Exercise prompt -> The task calls for every line of the data to be retyped exactly.

Data for the task ->
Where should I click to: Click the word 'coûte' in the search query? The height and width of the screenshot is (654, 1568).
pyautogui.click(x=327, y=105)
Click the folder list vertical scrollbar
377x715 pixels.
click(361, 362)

Task output ->
Where should I click to: Click the word 'coûte' in the search query? The height and width of the screenshot is (654, 1568).
pyautogui.click(x=327, y=105)
Click the folder list vertical scrollbar
377x715 pixels.
click(361, 362)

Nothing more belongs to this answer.